I'm uncertain as to what you mean by "...at the same time."
If you are uncertain as to the underlying structure for a set of variables, and have no prior evidence, claim, or theory as to what that structure should be, then EFA is certainly a viable option for exploring and making initial judgments as to what factor space might be appropriate.
Once you determine a defensible candidate structure, it is certainly a good idea to verify that the structure can adequately account for observed relationships among the variables by using CFA with data not used to derive the EFA.
The reason for not applying to the very same data as used for the EFA is the concern that the EFA process can be opportunistic, resulting in a solution which overfits the data set from which it was derived, and therefore may not generalize.
You can find a number of published studies in which author/s have taken part of data set to derive a candidate structure via EFA, then evaluated that structure, via CFA, with the remainder of the data set.
If this doesn't address your concern, perhaps you could elaborate.

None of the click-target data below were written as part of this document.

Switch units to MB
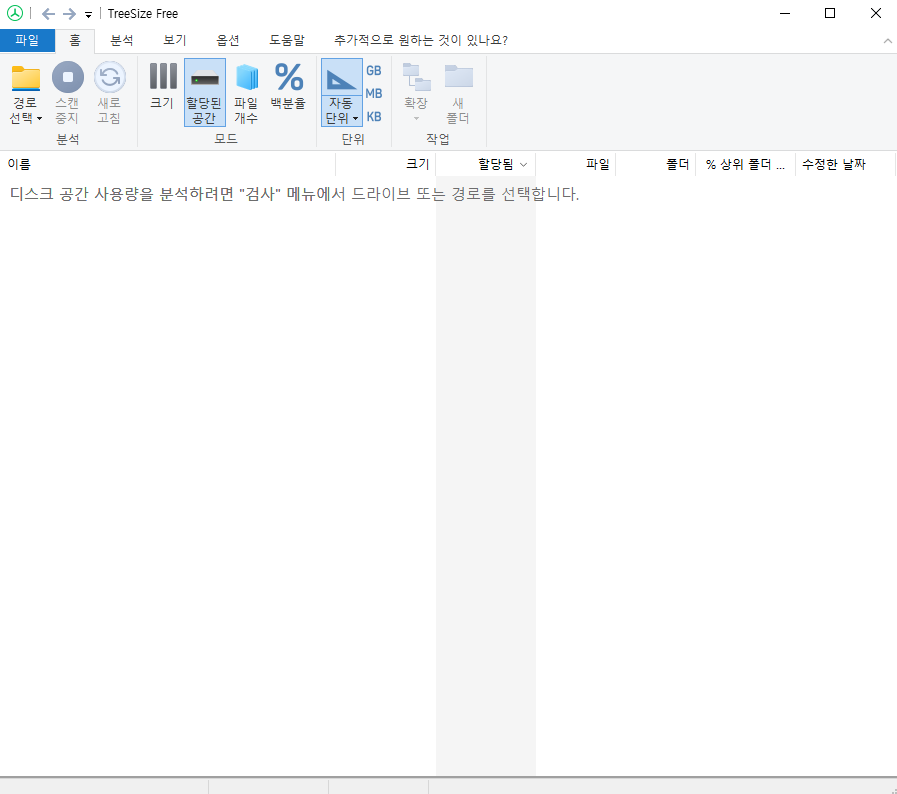The height and width of the screenshot is (794, 897). [x=373, y=94]
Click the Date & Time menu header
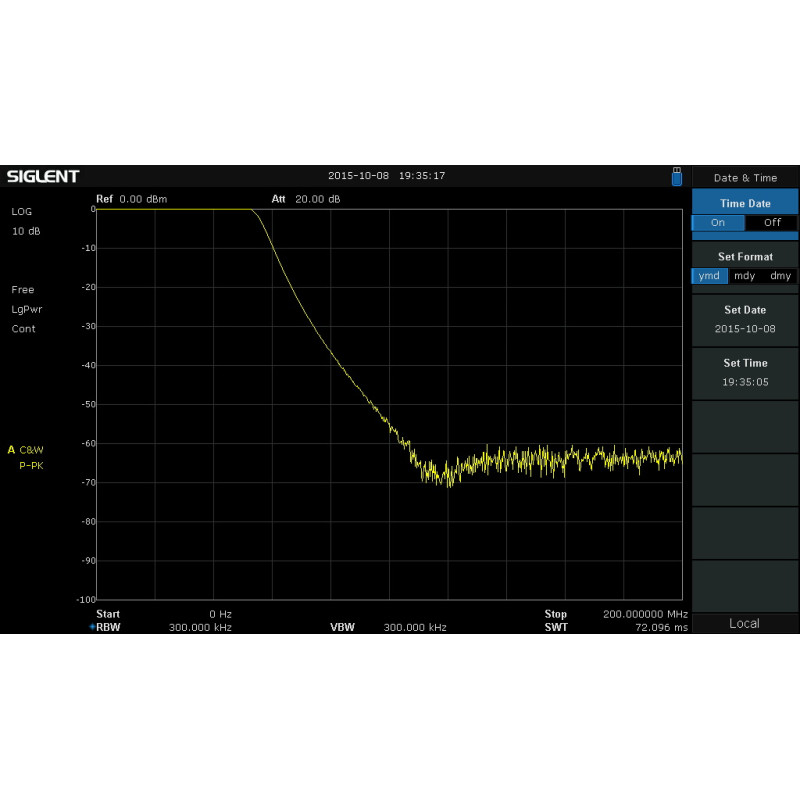Image resolution: width=800 pixels, height=800 pixels. pos(745,177)
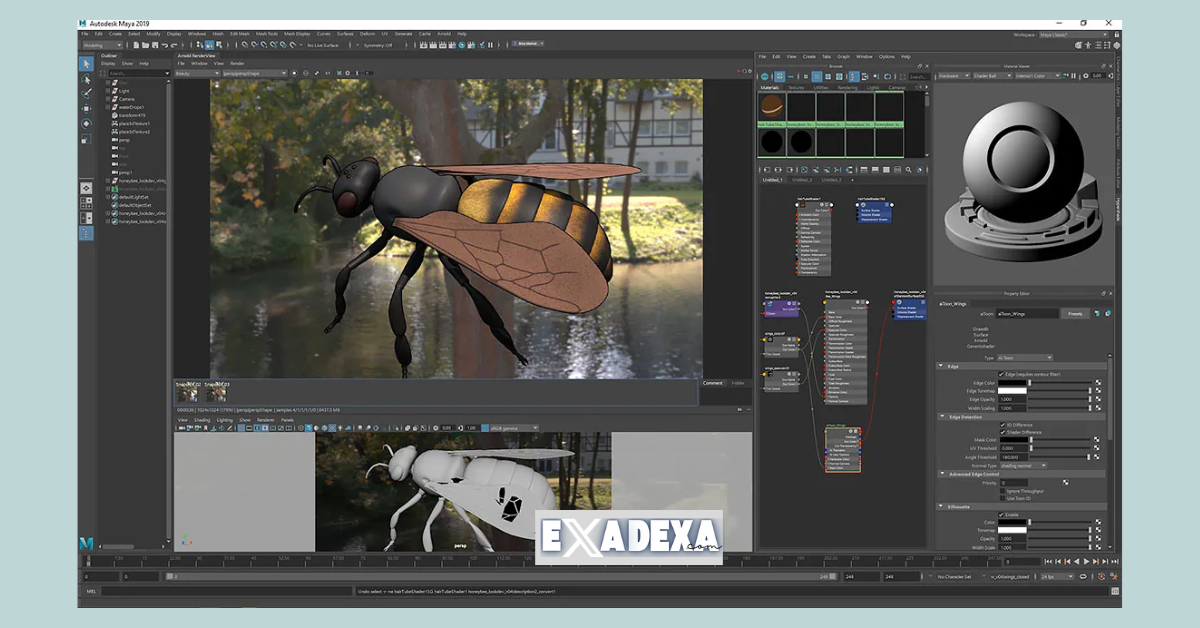The image size is (1200, 628).
Task: Open the Type dropdown set to Ai Toon
Action: 1024,357
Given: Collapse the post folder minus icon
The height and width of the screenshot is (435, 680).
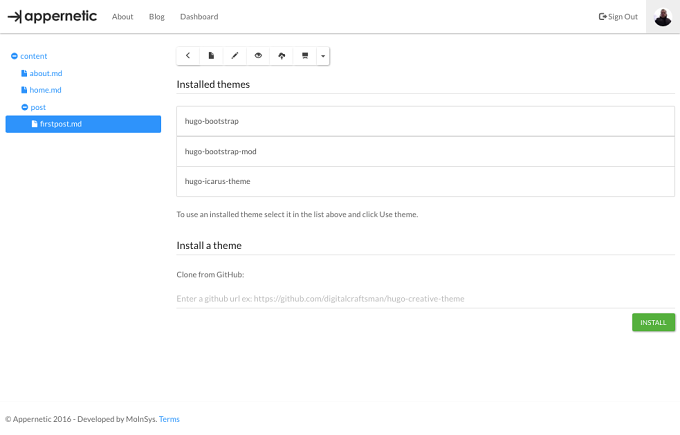Looking at the screenshot, I should (x=25, y=107).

Hello dear David Morse Thank you for answer. I've heard that once a scale has been developed, DFA on the initial data to be obtained is flawed. Because CFA shows the fit of a previously tested scale. However, the newly developed scale has not been tested before. Therefore, CFA should not be performed for the newly developed scale. As a result, it is exactly a question mark to apply both EFA and CFA to the collected data for the newly developed scale. However, I could not find a reference to confirm this information. Can you provide a reference to support what I wrote?
Hello Dear Robert Trevethan tahnk you for answer. Suppose you are developing a scale, EFA was performed in the pre-test (pilot) study and would it be correct to perform CFA in the next application? Because in practice, it is imperfect to make both EFA and CFA again. I have question marks about this.

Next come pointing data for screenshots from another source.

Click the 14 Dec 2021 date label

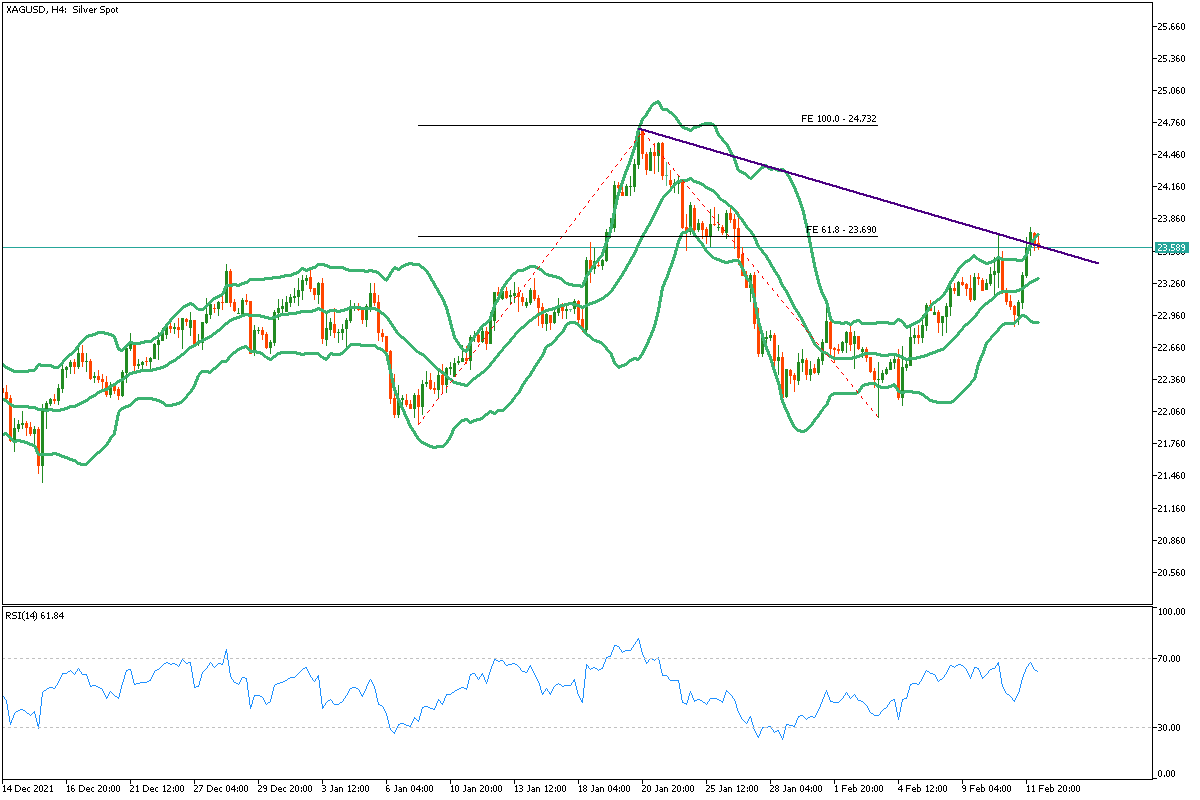click(x=29, y=789)
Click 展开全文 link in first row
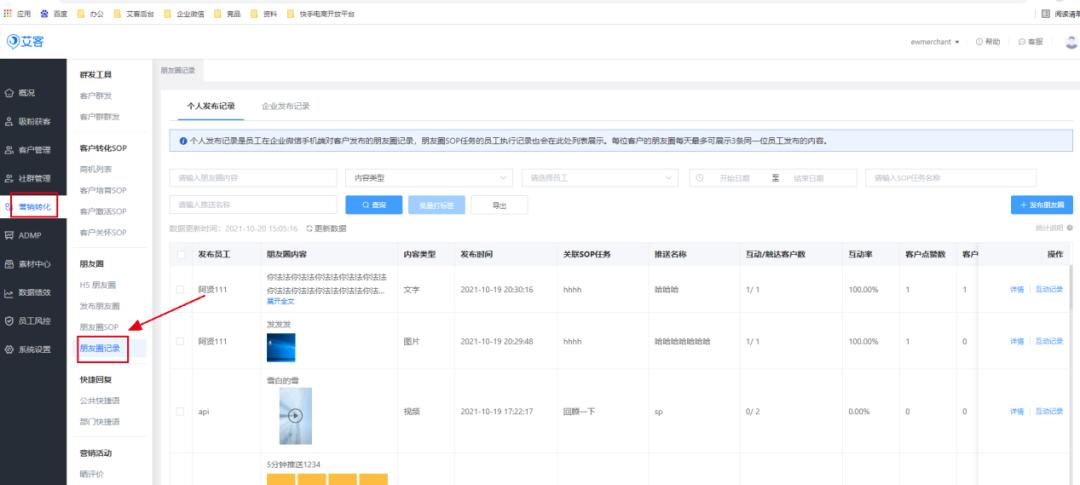 coord(282,300)
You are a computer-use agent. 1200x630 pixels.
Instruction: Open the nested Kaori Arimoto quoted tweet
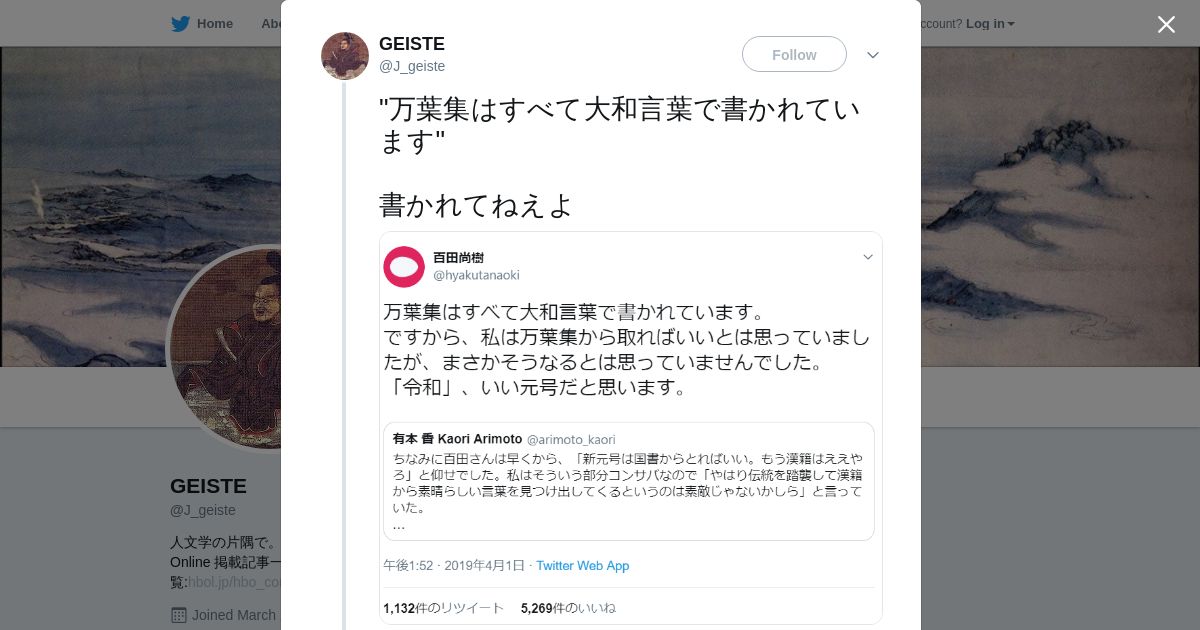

Given a sufficiently large total sample, you could randomly divide it into an exploratory subsample and a confirmatory subsample. Normally, one should make these of roughly equal size. The EFA would both inform the CFA, notably in the absence of compelling theoretical insight, and avoid the CFA's capitalizing on chance from the EFA results because the two sets of results would be from independent samples.
I would precede the EFA with a parallel analysis because selecting the right. number of factors to extract and rotate is the most important decision one makes in conducting a factor analysis.
Omer Sari, I also want refrences for the same issue. Have you find any references related to applying EFA and CFA to different set of data for validation of a new scale? And is the data divided equally or is there any set percentage referenced in any article or book?